Sunday, June 14, 2015

Loyalty

Loyalty

Loyalty is seen in our choice of purchase, our preference in service provider, but mostly in the way we relate to people. It is a quality and characteristic which is only ever appreciated and truly tested during the opportunity to devalue, discredit or dishonour is presented. Loyalty rarely seeks a reward, for it is reward in itself.

Recent generations have re-defined loyalty.

Companies around the world are dealing with the high cost of turnover for Gen-Y employees.
70 percent of them leave their first job within two years of joining, reports Experience.com. Statistics say that in the next three years, as many as 75% of your organizations top performers will leave the organization for greener pastures – are we prepared to replace future leaders, and at what cost?
 
The paradigm has shifted – millennials expect loyalty from their employer, whereas boomers gave loyalty.
It is not A fault or THEIR fault. Downward salary pressure on entry level jobs, competition at all levels, less and less jobs in the market have forced millennials (and other generations) to make spot decisions without the soft landing that has existed in the recent past.

Loyalty is I believe, being re-defined as we speak. Relationships are being defined by the same criteria that corporate bodies use and that is the "bottom line". The 80's saw a new term used in restructuring staff levels. Firms have always laid off workers, but in the 1980's, you started to see healthy firms laying off workers, mainly for "shareholder value.” 
In their announcements of pending staff cutbacks, firms would say, "We are doing this in the long-term interest of our shareholders", thus depersonalizing responsibility as being "in the name of profit".

Today, loyalty from employees to employers is on a parity. Unfortunately, the same measure is often used between relationships, friendships and groups of all persuasions. The criteria used for loyalty is "whats in it for me", "What benefits do I get". Once the benefits cease, so does commitment.

I recently received a telemarketers call trying to tempt me to switch power and water companies. The generation "Y'er", couldn't believe me when I told him how long we had been with my present company and he laughed! "We cam save you 20% on your bills, why wouldn't you switch, it just makes sense, doesn't it?" His criteria for switching was money not loyalty, but then
again, I am not a generation "Y'er".

Loyalty is to individuals, not just companies.

The debate over employee loyalty comes down to the actions of the more dominant side of the relationship — the firm. “The employee/employer relationship has changed because of the firms. You hear people say that ’employees just don’t care about having long-term employment relationships.’
The 1980s, was all about “taking control of your career, and your life". With the advent of businesses placing profit ahead of loyalty, loyalty was re-defined.
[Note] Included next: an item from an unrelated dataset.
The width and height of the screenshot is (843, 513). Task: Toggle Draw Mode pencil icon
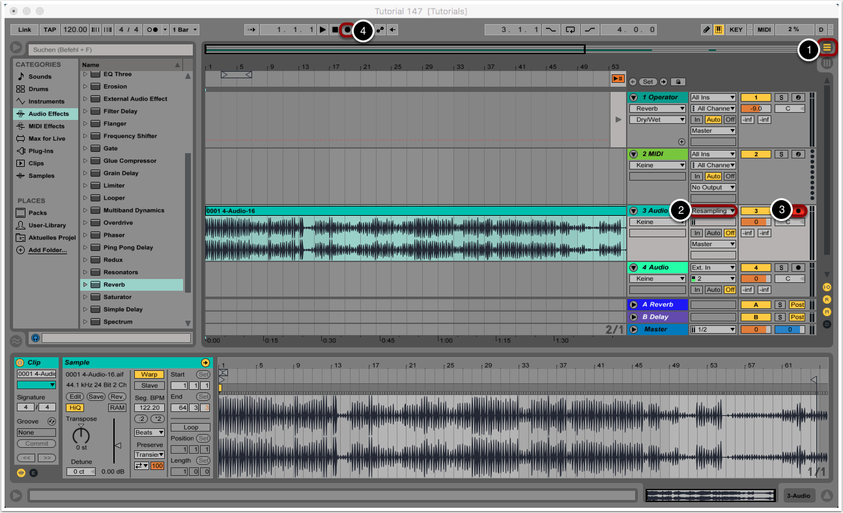(x=707, y=30)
People have always wanted to be more in control of their lives, what’s different now, is how the firms treat employees.

Wharton management professor Adam Cobb, rationalizes the reciprocal exchange between employer and employee by saying “It seems strange to me to be loyal to a firm that I know has no loyalty to me,” and sure enough, it does make sense, unless one defines loyalty as something that one GIVES, without reciprocal expectation.

Having spent the greater part of my life investing as a volunteer in none profit organisations (often without payment, reward or physical benefit), never basing my loyalty as conditional on their loyalty to me.

With the shift in a global work force, import and export driven economies, transferable pension schemes and a weakening in reciprocal loyalty between firms and individuals, one can only assume that the level of commitment from both parties will weaken further in the years to come. How does that translate:

To you and I? 
To you and yours?
To voters and politicians?
To countries and nations 
To Pastors and congregations? 
To comunities and neighbours? 
To parents and children? 

The final word must come from and intensely loyal character called Ruth. Ironically, she never uses the term loyalty, but her determined ACTION does. As St. Francis once said. "In all ways and means, preach the gospel and if that doesn't work.....use words!"

Ruth 1:16-17 ESV But Ruth said, “Do not urge me to leave you or to return from following you. For where you go I will go, and where you lodge I will lodge. Your people shall be my people, and your God my God. Where you die I will die, and there will I be buried. May the Lord do so to me and more also if anything but death parts me from you.”